Путинизм. Россия и ее будущее с Западом - Уолтер Лакер
Шрифт:
Интервал:
Закладка:
Наконец, русская партия и движение за сохранение национальных памятников. Такие группы, некоторые из них со временем стали насчитывать много участников, появились сначала в Москве, позже в других местах. Историки разделились во мнении о том, насколько важны были эти группы в контексте националистического возрождения. Они воздерживались от политических деклараций, но нет сомнений, что с самого начала большинство из них находилось под контролем русских националистов. Главная группа, основанная в 1965 году, праздновала шестисотлетие Куликовской битвы. Но была также встреча, посвященная борьбе Ленина против Троцкого, что не имело никакого отношения к сохранению памятников истории, но дало возможность обсудить вымышленные связи Троцкого с сионистским движением. Но так как они на самом деле не проявляли интерес к сионизму, реальным поводом, должно быть, был антисемитизм. В других случаях были организованы посещения группой западных окрестностей Москвы, где в 1941 году шли бои с немцами.

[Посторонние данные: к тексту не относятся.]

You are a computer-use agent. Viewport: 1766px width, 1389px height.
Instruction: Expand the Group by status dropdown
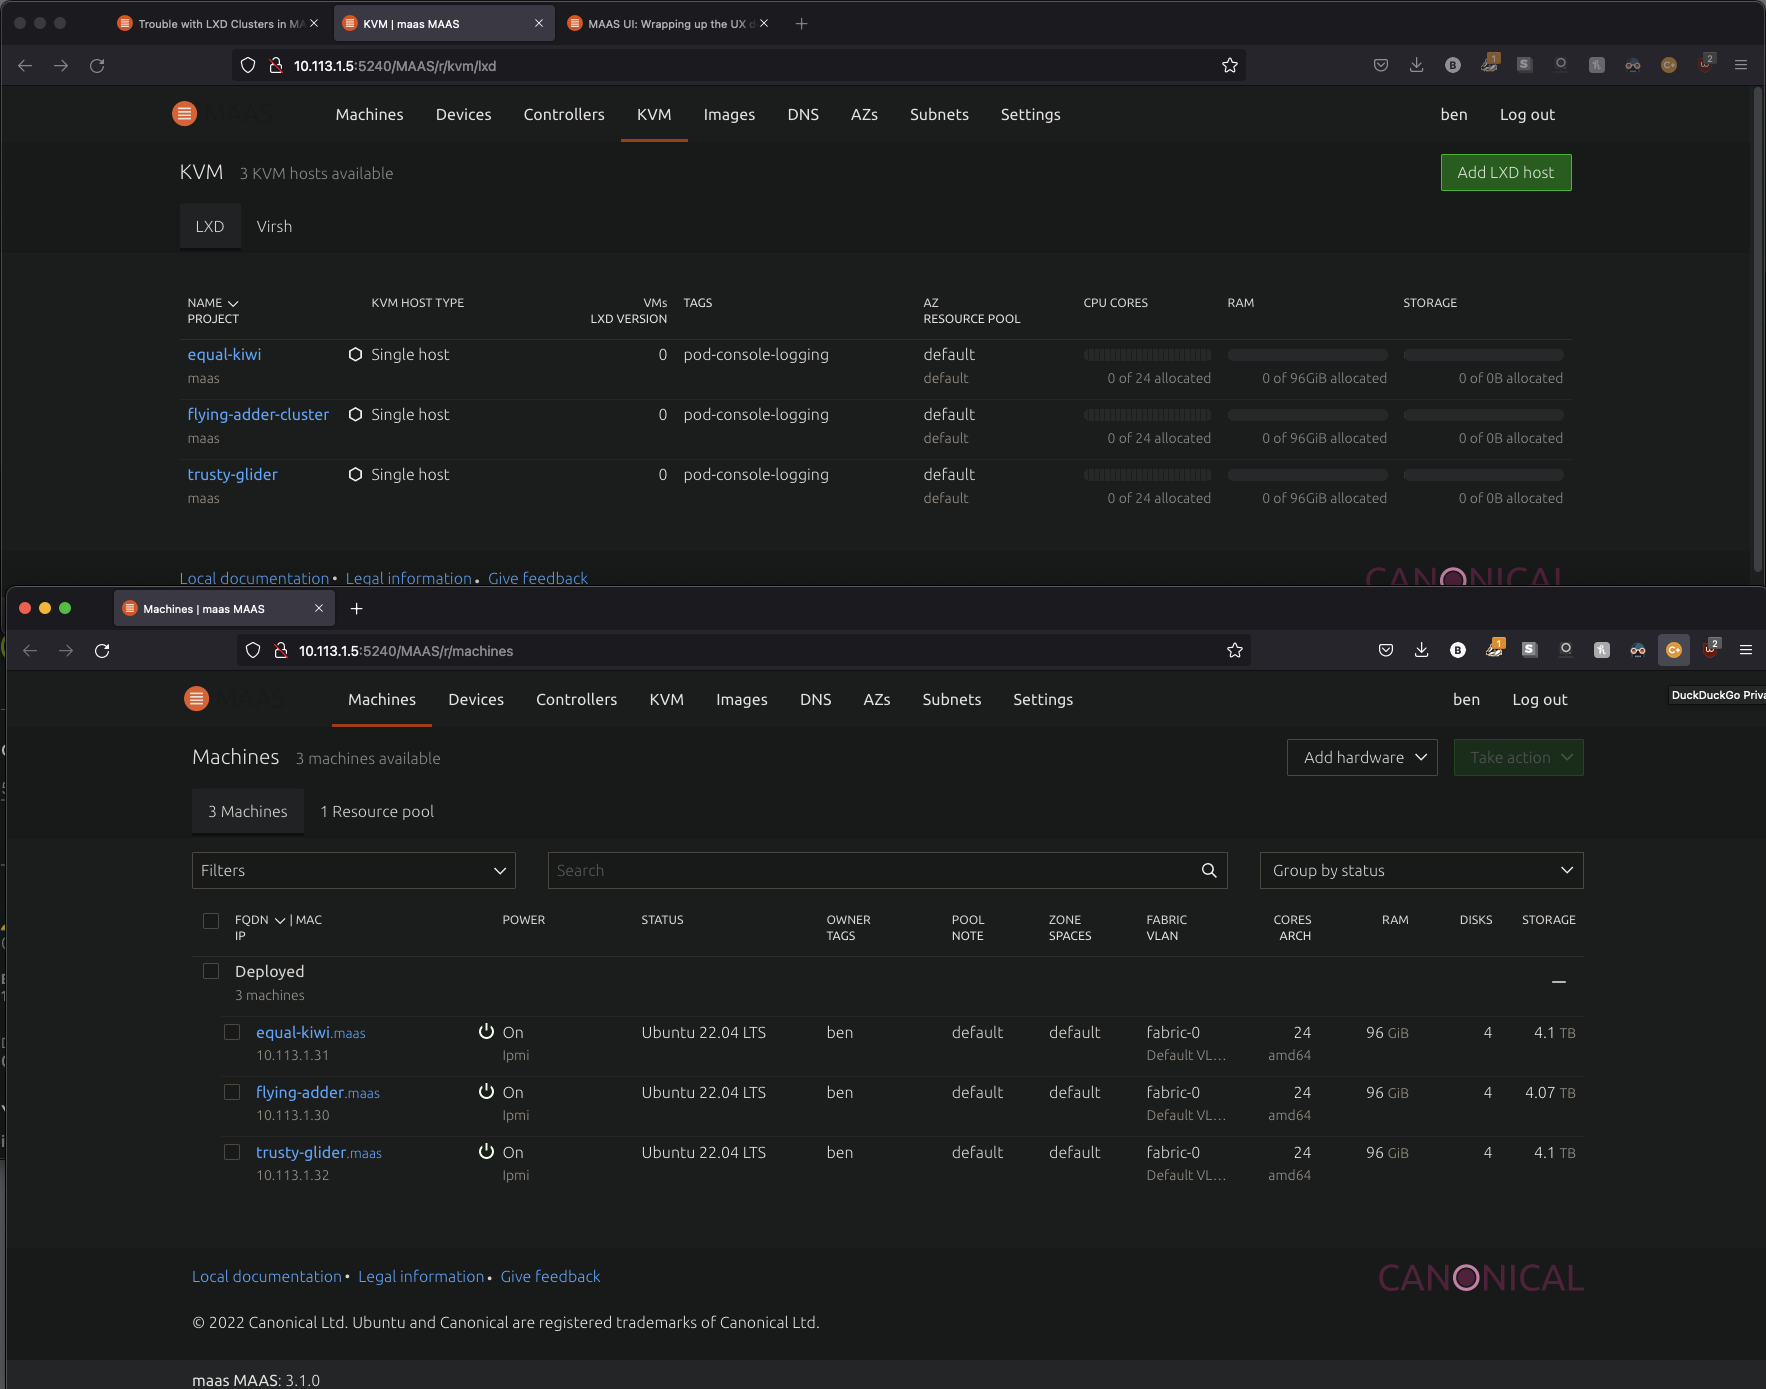tap(1420, 870)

В ретроспективе могло бы показаться, что русская партия не достигла значительных успехов. Ее встречи всегда посещали одни и те же люди, и ее послание не достигало более широкой аудитории. Однако определенные литературные издания твердо находились в их руках, особенно ежемесячные журналы «Молодая гвардия» и «Наш современник». Первый склонялся больше к Сталину и сталинизму; последний просто выражал взгляды русского национализма. Так они могли достигать сотен тысяч читателей. Идеологические контрасты не исчезали, и были серьезные расхождения во мнениях, но казалось, что они не были непреодолимы. Анатолий Иванов, редактор «Молодой гвардии», участвовал в антирелигиозной пропаганде, тогда как «Наш современник», как орган писателей-«деревенщиков», поддерживал сближение с православной церковью и был по сути антикоммунистическим. Даже такие на вид безобидные события как Куликовская битва, в которой Дмитрий Донской победил татар в четырнадцатом веке, могли вызвать конфликты. Ибо евразийцы хотели сотрудничества, а не борьбы с азиатскими соседями России, о которых они были очень высокого мнения: зачем же тогда праздновать войну, а не мирное сосуществование с самыми близкими партнерами России? До некоторой степени разногласия можно было попытаться скрыть, например, сделав Сталина русским националистом, который в действительности не был марксистом (что, на самом деле, было наполовину верно).
Эта тенденция к единству в рядах русской националистической партии продолжилась и стала еще сильнее при гласности; различия между (бывшими) коммунистами и крайне правыми стали исчезать, и часто было невозможно сказать, принадлежал ли определенный автор к одному лагерю или к другому.
С рассветом гласности русская партия смогла действовать открыто. Правда, обстоятельства не всегда были благоприятны. Советский Союз разваливался, как развалилась Российская империя. То, чего «собирание земель русских» достигло за столетия, исчезло за несколько месяцев. Различные путчи, попытки свергнуть новое правительство, потерпели жалкий провал. Но как раз из-за этих бедствий русская партия получила новый стимул, когда усилилось убеждение, что страну нужно спасать от полного крушения. И был только один способ спасти и восстановить империю, возвратить как можно больше. Потому что как небольшая, незначительная страна, Россия не могла выжить. Ее единственная надежда состояла в том, чтобы появиться как великая держава с великой миссией.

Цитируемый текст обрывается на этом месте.